## Excerpted data:
>>>>
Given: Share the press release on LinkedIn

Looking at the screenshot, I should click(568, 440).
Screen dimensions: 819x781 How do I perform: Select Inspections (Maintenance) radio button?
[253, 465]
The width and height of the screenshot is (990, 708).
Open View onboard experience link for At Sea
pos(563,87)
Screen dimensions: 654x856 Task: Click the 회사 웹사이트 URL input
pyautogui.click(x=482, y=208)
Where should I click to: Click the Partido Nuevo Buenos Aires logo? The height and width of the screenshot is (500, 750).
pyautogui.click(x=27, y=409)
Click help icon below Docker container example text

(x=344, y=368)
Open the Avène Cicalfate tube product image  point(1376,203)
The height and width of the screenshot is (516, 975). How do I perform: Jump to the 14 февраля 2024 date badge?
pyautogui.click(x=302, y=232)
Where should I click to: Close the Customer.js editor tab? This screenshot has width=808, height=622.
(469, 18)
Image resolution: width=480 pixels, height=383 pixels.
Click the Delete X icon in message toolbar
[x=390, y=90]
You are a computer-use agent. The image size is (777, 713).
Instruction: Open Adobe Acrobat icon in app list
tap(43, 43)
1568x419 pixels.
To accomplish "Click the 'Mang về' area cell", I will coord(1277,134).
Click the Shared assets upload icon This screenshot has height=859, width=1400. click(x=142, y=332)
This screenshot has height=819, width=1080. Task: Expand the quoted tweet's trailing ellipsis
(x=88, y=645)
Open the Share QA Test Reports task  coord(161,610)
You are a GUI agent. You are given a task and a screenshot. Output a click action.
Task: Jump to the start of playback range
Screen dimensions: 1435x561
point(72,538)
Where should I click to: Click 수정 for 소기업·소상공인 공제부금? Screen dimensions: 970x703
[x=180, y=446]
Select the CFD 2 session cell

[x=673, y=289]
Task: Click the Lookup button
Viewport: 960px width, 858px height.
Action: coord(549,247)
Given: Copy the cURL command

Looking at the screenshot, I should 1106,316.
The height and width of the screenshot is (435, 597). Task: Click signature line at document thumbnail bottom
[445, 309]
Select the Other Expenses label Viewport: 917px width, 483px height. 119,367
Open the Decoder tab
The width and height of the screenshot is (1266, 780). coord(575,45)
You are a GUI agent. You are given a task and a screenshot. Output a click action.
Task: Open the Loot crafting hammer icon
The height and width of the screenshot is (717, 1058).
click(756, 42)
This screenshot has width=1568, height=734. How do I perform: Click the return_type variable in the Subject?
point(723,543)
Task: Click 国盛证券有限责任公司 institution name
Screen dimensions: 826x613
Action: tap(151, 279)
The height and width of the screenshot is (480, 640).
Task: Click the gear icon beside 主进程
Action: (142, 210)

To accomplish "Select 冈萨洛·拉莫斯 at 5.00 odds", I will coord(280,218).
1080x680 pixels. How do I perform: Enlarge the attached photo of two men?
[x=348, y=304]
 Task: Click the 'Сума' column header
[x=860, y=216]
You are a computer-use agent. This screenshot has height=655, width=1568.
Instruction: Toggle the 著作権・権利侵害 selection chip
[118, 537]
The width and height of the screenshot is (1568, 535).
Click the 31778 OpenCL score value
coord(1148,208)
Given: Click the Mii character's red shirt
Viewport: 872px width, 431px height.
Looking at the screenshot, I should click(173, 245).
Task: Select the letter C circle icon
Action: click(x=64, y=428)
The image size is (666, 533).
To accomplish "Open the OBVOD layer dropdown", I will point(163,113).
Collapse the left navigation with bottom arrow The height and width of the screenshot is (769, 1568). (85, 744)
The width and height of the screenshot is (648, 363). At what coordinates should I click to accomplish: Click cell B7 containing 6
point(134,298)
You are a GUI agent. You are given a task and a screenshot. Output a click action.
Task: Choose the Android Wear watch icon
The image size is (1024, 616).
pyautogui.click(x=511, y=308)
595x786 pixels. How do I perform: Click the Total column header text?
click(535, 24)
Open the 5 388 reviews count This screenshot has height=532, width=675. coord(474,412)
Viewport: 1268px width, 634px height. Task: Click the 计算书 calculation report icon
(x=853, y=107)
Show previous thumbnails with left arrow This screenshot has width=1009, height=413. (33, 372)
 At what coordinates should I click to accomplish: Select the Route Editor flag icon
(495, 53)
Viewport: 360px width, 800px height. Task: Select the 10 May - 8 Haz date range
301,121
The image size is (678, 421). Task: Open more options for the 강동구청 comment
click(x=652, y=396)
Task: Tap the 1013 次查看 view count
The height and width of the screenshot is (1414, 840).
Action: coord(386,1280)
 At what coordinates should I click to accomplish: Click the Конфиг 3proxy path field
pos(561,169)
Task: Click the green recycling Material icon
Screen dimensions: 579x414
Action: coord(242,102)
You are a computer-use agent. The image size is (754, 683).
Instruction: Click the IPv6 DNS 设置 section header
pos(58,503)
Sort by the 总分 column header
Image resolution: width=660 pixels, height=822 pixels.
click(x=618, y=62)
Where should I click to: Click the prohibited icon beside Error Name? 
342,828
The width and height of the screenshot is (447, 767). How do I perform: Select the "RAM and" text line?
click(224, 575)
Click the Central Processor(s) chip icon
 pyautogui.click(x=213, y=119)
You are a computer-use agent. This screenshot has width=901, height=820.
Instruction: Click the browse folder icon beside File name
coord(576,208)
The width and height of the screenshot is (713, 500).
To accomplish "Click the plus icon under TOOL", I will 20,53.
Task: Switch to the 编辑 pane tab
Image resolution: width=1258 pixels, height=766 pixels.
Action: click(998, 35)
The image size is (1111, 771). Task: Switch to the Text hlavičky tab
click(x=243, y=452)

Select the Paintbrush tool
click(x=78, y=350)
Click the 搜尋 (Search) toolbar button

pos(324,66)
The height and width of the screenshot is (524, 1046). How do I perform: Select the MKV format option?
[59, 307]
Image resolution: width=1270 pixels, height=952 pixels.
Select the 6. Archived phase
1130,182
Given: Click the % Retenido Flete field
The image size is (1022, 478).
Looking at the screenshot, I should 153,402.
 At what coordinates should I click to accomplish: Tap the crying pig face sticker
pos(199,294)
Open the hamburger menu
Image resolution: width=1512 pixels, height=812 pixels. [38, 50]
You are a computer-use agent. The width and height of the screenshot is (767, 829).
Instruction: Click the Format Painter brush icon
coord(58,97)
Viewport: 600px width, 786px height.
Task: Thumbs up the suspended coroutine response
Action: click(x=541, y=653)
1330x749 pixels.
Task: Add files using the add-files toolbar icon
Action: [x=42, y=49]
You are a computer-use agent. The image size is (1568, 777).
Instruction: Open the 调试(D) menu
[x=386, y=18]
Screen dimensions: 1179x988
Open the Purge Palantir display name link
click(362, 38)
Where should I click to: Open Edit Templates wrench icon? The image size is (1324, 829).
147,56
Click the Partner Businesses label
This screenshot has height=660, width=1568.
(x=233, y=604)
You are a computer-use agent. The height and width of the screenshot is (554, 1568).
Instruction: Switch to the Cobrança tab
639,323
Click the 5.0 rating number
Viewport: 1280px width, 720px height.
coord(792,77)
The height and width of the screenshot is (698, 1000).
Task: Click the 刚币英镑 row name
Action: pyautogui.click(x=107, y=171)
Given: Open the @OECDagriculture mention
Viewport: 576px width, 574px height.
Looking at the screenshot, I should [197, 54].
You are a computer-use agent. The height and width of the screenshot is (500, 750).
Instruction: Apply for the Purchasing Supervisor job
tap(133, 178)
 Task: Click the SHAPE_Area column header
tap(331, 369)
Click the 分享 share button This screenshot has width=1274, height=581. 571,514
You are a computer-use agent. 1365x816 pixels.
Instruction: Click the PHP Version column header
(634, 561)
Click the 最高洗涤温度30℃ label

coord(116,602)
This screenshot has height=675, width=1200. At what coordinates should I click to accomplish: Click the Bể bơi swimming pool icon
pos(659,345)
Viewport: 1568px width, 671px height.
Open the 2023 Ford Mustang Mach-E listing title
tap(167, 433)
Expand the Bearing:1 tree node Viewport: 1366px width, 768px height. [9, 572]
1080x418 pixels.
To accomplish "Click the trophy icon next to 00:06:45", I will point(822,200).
<<<<
## Exercise requirements:
Would you print exactly, and only, the lines of the data above from the line with "Open the Decoder tab" through the line with "Given: Click the Mii character's red shirt", inclusive?

## Solution below:
Open the Decoder tab
The width and height of the screenshot is (1266, 780). coord(575,45)
You are a GUI agent. You are given a task and a screenshot. Output a click action.
Task: Open the Loot crafting hammer icon
The height and width of the screenshot is (717, 1058).
click(756, 42)
This screenshot has width=1568, height=734. How do I perform: Click the return_type variable in the Subject?
point(723,543)
Task: Click 国盛证券有限责任公司 institution name
Screen dimensions: 826x613
Action: tap(151, 279)
The height and width of the screenshot is (480, 640).
Task: Click the gear icon beside 主进程
Action: (142, 210)

To accomplish "Select 冈萨洛·拉莫斯 at 5.00 odds", I will coord(280,218).
1080x680 pixels. How do I perform: Enlarge the attached photo of two men?
[x=348, y=304]
 Task: Click the 'Сума' column header
[x=860, y=216]
You are a computer-use agent. This screenshot has height=655, width=1568.
Instruction: Toggle the 著作権・権利侵害 selection chip
[118, 537]
The width and height of the screenshot is (1568, 535).
Click the 31778 OpenCL score value
coord(1148,208)
Given: Click the Mii character's red shirt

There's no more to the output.